DynaRend integrates visual-conditioned diffusion-based view synthesis (See3D) into the rendering-based pretraining pipeline. This design enables high-quality novel-view generation from a minimal number of real-world cameras, eliminating the dependence on dense multi-view rigs or simulator-rendered images that limit prior methods’ applicability outside simulation. By reducing the hardware and data requirements, DynaRend makes 3D rendering-based pretraining practically deployable in real-world robotic systems.
Extensive evaluations on RLBench, the Colosseum benchmark (12 perturbation types), and six diverse real-world manipulation tasks consistently show that our approach yields higher success rates and substantially improved robustness to appearance, geometry, and viewpoint shifts compared to state-of-the-art baselines. Notably, on Colosseum, DynaRend improves over the previous best (3D-MVP) by 18.2%, and in real-world unseen distractor tests, our policy’s performance drops by only 21%, compared to a 57% drop for RVT-2. These results confirm that the combination of 3D-aware masked future prediction and diffusion-based view augmentation provides a meaningful and transferable advance in representation learning for robot manipulation.

Thank you again for your constructive and detailed feedback. We hope our responses have addressed your concerns, and we will incorporate the above clarifications and improvements in the final version. Please let us know if you have further questions — we will be actively available throughout the rebuttal period and would greatly appreciate your reconsideration of our work.

references:
[1] THE COLOSSEUM: A Benchmark for Evaluating Generalization for Robotic Manipulation, 2024.
[2] DROID: A Large-Scale In-the-Wild Robot Manipulation Dataset, 2024.
[3] Video Prediction Policy: A Generalist Robot Policy with Predictive Visual Representations, 2025.

2025-08-05

Thank you to the authors for their clarification. However, I still have some remaining questions.

I remain unconvinced that adding a 3D future-prediction objective alone necessarily yields better transfer to truly novel objects or distracting clutter. Could you quantify how different the evaluation objects (and distractors) are from the training set in terms of shape, texture, and required grasp strategies? For instance, within the same category, an object that demands a significantly different grasp pose may still break the policy. If performance degrades under such intra-class variations, the claimed generalizability is limited. Moreover, because your pipeline relies on an extensive 3D pre-training setup, would each new task require a similarly heavy data-collection and rendering stage? Please clarify the practical burden this imposes for real-world deployment scenarios.

Your task:
Rewrite part of the discussion, beginning at the words "[2] DROID: A" and ending after "some remaining questions.", with "remaining" replaced by "additional". The lines after this point come from a separate source and are unrelated to the discussion.

Data section:
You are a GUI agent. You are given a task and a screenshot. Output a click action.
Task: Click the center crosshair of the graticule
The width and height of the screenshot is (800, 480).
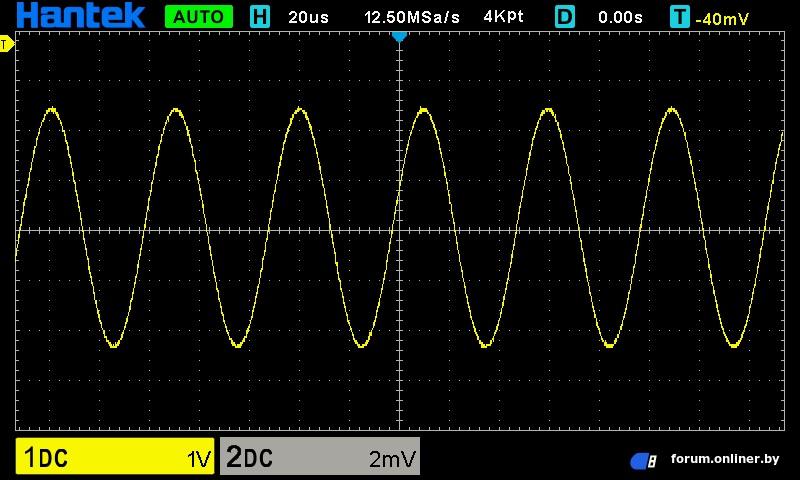(x=399, y=231)
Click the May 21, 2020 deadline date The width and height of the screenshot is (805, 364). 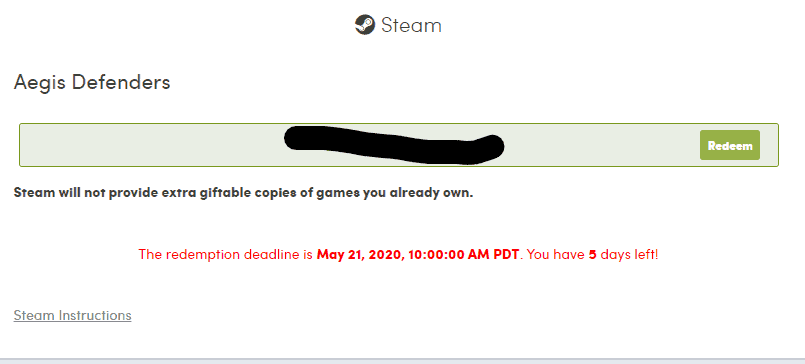pos(360,255)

Response to the exercise:
[2] DROID: A Large-Scale In-the-Wild Robot Manipulation Dataset, 2024.
[3] Video Prediction Policy: A Generalist Robot Policy with Predictive Visual Representations, 2025.

2025-08-05

Thank you to the authors for their clarification. However, I still have some additional questions.